Assistant Professor Weill Cornell Medicine, United States
Background: Electronic health records (EHR) are routinely collected longitudinal data and can augment clinical registries' capacity to assess longer-term outcomes after peripheral vascular interventions (PVI).
Objectives: To assess amputation following PVI using linked registry-EHR data and understand the utility and challenges in these data.
Methods: We used the Vascular Quality Initiative (VQI) registry and INSIGHT Clinical Research Network, aggregated EHR data from multiple institutions in New York City. We applied a validated indirect linkage method and linked patients undergoing device-based PVI in 4 centers in VQI and INSIGHT during 1/1/2013-11/30/2021. The final analytical cohort included those treated for femoral/popliteal occlusive disease. We assessed loss-to-follow-up (LTFU) in EHR by year of follow-up for eligible patients who did not reach the end of the study (12/31/2021) or die during that specific year. We examined predictors of LTFU after year 1 using a logistic regression. We identified 5 phenotypes with low to high risks of 1-year amputation using a nonparametric classification tree. For these phenotypes, we examined the risk of 1-year amputation using Kaplan-Meier analysis and Cox regression as well as LTFU.
Results: There were 5,115 eligible patients from the VQI, of which 4,512 (88%) were linked to the EHR. The final cohort included 1,405 patients receiving PVI for femoral/popliteal disease. The mean patient age was 71 (±11) years and 51% were male. 57% of patients had balloon angioplasty and 43% had stenting. 30% of patients had a concurrent atherectomy. Among eligible patients, LTFU was 2% in year 1, 17% in year 2, and 30% in year 5. Age ≥ 75 years, Medicaid, congestive heart failure, dialysis, and having reduced ambulation were predictors of LTFU after year 1. The 5 phenotypes based on the risk of amputation were: 1) patients with claudication (1y amputation: 2%); 2) patients with rest pain (15%); 3) patients with tissue loss without diabetes (20%); 3) patients with tissue loss and diabetes, but no dialysis (36%); and 4) patients with tissue loss, diabetes, and dialysis (61%). After adjusting for other covariates, group 5 had a 23-fold higher risk of amputation than group 1 (HR 22.8, 95% CI 10.9-47.5). Outcomes after angioplasty and stenting did not differ significantly for all phenotypes. Group 3 and 5 were more likely LTFU after year 1 than group 1 (29% vs. 12%).

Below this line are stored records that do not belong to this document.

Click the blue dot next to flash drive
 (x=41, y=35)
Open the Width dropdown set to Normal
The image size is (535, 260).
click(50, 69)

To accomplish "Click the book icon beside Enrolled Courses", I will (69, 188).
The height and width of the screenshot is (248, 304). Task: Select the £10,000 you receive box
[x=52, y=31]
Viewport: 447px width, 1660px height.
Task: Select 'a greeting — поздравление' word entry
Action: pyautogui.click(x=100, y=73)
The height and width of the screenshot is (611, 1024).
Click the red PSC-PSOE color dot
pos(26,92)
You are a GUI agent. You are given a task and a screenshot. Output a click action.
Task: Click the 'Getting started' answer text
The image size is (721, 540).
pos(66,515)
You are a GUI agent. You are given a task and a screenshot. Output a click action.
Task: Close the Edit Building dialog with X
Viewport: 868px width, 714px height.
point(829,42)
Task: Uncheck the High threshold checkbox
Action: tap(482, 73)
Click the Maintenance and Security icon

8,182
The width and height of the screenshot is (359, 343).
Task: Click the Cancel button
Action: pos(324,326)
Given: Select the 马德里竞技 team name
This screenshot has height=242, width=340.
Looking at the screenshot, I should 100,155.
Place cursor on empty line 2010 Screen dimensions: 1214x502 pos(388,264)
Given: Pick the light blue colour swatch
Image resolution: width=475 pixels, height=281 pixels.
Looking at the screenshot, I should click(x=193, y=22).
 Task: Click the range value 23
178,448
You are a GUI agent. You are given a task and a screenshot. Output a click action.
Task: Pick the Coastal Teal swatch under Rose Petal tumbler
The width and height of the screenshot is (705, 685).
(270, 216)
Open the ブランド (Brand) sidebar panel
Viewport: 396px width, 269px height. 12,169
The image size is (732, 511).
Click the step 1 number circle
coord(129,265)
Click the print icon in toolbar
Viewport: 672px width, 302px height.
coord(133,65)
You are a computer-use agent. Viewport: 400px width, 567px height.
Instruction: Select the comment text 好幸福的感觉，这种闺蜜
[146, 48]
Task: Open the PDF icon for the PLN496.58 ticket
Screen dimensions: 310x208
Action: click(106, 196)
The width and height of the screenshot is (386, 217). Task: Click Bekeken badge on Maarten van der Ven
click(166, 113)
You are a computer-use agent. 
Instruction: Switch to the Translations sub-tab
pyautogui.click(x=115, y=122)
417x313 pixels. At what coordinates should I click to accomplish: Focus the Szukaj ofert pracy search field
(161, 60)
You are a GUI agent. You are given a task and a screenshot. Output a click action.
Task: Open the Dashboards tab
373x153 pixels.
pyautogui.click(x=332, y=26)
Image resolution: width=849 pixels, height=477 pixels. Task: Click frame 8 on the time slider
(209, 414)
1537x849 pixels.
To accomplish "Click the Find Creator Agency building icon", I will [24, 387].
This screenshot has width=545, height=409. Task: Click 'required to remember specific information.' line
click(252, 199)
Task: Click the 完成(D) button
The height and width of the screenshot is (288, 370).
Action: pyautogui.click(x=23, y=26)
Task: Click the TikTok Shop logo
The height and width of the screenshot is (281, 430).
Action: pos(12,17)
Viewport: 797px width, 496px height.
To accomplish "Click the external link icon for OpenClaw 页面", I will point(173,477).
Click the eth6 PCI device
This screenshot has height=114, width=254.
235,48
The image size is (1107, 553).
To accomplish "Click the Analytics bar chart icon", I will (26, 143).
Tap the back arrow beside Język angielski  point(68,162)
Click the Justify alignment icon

Conclusions: Our study showed the feasibility and timeliness of linking registry and EHR data to examine intermediate-term amputation after PVI. However, patient LTFU in EHR poses challenges in studying very long-term outcomes. Patients with the highest risk of amputation also had the highest risk of LTFU, stressing the importance of long-term follow-up for research and clinical care.